The isolation I’m feeling through being kept apart from those I care about isn’t helping the situation, and I can imagine there are so many other people struggling with their mental health right now because of that same reason. What I wouldn’t give for a cuddle and a cuppa with my mum or a catch up with my best friend!
It’s OK to admit we’re struggling – especially during times like these when our whole world has been turned upside down.
Anyone can suffer with mental health issues and I’ve come to learn through lots of reading up (mostly in the early hours) that it’s not our fault and it doesn’t mean we’re worth any less than any other person. We aren’t weak and we aren’t broken, we’re just human. It’s OK to not be OK and it’s OK to admit that we’re struggling – especially during times like these when for most of us our whole world has been turned upside down. If you’re feeling a similar way or you’re struggling with any other kind of mental health problems then I hope you hear me when I say that there are so many places you can turn. You absolutely are not alone.
If you don’t want to reach out to someone you know, reach out through an online community or using one of the many mental health helplines available. There are a variety to choose from that all offer support for different things. Don’t suffer in silence. I’ve used a mental health helpline, and I’d recommend it to anyone who was going through a similar period in their life. Sometimes all it takes is to just talk to someone who really understands.
I’ve also found a lot of relief in doing meditation and breathing exercises I find on YouTube. If I’m feeling hugely anxious there are meditation exercises specific to trying to bring you down from panic attacks that I can’t recommend enough. I try to complete at least 10 minutes of breathing exercises every morning and then whenever I feel like I need to throughout the day. They really help and I tend to leave that quiet time during those videos feeling less anxious and more motivated and empowered than when I started.

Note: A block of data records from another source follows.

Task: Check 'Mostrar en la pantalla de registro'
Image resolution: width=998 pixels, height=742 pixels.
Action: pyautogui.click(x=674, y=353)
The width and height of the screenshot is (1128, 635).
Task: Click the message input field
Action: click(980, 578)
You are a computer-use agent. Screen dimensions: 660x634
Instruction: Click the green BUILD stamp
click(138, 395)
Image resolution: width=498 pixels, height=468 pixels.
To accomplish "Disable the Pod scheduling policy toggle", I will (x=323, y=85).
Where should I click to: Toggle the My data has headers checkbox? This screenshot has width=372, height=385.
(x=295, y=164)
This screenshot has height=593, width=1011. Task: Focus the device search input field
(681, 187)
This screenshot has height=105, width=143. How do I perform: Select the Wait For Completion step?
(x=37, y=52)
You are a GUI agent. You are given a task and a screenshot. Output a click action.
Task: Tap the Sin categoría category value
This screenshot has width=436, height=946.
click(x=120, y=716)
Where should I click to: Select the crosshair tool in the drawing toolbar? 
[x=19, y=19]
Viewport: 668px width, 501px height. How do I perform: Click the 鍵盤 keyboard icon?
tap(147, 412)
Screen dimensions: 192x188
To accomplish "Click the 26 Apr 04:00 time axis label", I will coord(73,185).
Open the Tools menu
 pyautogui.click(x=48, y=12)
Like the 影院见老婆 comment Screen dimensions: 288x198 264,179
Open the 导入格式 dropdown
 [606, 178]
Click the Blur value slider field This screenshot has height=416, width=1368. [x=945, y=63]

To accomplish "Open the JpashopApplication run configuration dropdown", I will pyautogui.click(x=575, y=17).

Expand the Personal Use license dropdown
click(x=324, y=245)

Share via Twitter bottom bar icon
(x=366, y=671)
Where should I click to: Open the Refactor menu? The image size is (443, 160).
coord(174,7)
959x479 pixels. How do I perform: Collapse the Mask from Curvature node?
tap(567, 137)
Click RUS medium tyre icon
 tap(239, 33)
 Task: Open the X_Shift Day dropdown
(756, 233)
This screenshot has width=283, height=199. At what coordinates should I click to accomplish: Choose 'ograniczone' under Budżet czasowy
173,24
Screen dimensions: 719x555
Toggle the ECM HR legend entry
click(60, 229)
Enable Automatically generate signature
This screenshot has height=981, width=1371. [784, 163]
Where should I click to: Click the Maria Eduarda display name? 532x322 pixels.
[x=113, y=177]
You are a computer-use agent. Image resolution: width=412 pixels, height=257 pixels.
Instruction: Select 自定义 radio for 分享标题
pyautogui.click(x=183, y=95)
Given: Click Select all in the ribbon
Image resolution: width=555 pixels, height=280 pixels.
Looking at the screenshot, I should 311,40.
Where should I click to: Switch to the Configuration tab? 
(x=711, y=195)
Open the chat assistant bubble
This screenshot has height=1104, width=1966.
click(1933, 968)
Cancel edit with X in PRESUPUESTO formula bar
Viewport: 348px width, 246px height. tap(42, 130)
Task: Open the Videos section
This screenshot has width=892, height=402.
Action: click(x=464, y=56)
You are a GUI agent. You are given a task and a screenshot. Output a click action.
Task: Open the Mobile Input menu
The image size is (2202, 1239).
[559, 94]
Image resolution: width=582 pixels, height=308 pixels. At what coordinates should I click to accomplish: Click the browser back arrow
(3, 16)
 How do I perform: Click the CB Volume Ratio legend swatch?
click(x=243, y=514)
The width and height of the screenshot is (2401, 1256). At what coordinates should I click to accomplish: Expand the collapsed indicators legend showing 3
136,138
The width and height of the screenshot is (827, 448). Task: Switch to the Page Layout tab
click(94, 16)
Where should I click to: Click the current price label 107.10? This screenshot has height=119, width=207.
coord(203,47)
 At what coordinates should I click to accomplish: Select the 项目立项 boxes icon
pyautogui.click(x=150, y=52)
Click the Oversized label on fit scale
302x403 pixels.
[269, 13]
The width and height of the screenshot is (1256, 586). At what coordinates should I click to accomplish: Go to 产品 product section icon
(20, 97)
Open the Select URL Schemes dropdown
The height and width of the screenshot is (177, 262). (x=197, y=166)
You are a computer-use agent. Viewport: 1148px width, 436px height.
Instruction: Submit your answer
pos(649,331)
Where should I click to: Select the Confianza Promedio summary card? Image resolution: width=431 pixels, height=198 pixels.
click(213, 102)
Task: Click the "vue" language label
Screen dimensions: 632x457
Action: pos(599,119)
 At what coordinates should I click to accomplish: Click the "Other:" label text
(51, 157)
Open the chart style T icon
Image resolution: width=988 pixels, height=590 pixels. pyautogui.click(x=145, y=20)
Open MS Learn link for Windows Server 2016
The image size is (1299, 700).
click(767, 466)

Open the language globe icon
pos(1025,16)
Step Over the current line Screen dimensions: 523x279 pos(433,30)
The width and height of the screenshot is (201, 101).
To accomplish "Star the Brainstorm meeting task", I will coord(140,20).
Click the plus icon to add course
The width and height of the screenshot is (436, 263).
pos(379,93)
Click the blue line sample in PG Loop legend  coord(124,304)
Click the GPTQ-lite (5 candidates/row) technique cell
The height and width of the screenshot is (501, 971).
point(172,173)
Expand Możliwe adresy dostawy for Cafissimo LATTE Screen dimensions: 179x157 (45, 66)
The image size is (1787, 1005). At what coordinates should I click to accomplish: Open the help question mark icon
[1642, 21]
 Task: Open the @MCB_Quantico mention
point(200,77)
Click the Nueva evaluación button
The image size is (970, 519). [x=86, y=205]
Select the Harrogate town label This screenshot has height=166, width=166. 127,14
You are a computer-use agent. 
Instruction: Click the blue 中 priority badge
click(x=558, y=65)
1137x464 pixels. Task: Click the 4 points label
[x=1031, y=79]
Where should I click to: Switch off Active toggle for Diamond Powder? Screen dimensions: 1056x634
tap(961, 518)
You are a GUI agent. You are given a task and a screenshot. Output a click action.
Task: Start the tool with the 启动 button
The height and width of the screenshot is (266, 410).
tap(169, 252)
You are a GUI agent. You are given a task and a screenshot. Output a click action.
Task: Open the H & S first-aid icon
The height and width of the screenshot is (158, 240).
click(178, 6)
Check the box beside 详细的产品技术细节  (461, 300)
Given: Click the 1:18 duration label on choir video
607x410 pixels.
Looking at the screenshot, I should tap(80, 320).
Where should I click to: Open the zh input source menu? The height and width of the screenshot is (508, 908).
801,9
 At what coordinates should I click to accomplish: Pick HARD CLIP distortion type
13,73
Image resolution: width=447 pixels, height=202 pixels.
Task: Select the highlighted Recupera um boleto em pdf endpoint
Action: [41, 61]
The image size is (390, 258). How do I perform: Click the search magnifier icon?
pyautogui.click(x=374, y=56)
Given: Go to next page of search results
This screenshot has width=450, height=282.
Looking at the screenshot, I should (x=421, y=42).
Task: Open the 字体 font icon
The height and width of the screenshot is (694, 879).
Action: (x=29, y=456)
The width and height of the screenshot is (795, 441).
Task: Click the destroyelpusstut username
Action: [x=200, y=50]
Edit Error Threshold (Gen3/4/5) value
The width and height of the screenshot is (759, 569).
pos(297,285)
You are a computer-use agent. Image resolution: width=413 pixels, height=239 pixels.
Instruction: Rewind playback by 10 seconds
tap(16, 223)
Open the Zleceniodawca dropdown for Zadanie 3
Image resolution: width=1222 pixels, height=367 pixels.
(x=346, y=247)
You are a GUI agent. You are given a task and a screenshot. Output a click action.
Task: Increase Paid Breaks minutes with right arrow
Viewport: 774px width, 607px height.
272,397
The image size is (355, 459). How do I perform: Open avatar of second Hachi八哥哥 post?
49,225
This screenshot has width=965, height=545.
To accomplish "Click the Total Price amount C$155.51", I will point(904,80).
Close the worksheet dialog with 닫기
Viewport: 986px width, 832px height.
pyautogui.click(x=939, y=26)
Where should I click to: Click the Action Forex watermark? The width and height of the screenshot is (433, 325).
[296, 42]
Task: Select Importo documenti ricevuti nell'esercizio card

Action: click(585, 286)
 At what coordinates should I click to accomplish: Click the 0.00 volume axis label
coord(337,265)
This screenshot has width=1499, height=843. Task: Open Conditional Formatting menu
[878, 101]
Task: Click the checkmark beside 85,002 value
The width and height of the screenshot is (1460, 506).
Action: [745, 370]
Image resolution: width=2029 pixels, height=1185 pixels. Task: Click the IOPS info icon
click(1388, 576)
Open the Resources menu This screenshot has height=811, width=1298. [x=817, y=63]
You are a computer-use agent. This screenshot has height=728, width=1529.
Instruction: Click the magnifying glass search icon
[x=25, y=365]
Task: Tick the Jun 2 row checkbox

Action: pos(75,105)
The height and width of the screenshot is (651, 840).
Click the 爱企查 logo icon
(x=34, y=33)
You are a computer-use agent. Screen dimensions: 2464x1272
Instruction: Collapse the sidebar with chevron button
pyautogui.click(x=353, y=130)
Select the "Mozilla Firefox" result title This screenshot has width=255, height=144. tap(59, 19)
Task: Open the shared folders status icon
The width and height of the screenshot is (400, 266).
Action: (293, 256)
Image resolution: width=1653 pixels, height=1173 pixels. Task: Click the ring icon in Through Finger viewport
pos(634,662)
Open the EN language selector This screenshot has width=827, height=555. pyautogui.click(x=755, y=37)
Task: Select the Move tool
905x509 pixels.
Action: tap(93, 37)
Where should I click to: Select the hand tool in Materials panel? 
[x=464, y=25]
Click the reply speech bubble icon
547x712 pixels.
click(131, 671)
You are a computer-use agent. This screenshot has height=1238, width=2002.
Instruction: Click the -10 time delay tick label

Another coping mechanism for me is to remember all of the reasons I’m blessed. I then write them in a notebook next to my bed every night before I go to sleep. Sometimes a simple “I’m alive and I’m breathing” or “I live in the most beautiful pocket of countryside” is enough for me to read back and realise that everything will be OK.
Everyone has different coping mechanisms and there’s no quick fix to mental health problems sadly, but I’m doing my best to ride it out and I’m certain that I will come out of the other side stronger for it. I’ve just started back at work in the hospital part time since falling ill which is a huge thing for me.
Ultimately, at work and nursing children is one of my happy places so despite what I’ve been through I felt like the first step to finding myself again was to start with the places that are familiar and positive for me. I will say though that it’s all about the baby steps – you can’t force inner peace and I’ve learned on my own journey that sometimes it takes a lot of self-coaching and perseverance.
Let go of that pressure to rush your inner healing, and just ride this out like a wave. It may be big and scary, but ultimately the more willing you are to flow with it the more likely you’ll ride it out until it settles into one calm ocean. If you’re reading this and you’re struggling too, just know that you have absolutely got this whether you ride it out alone or you need a little help to get you there.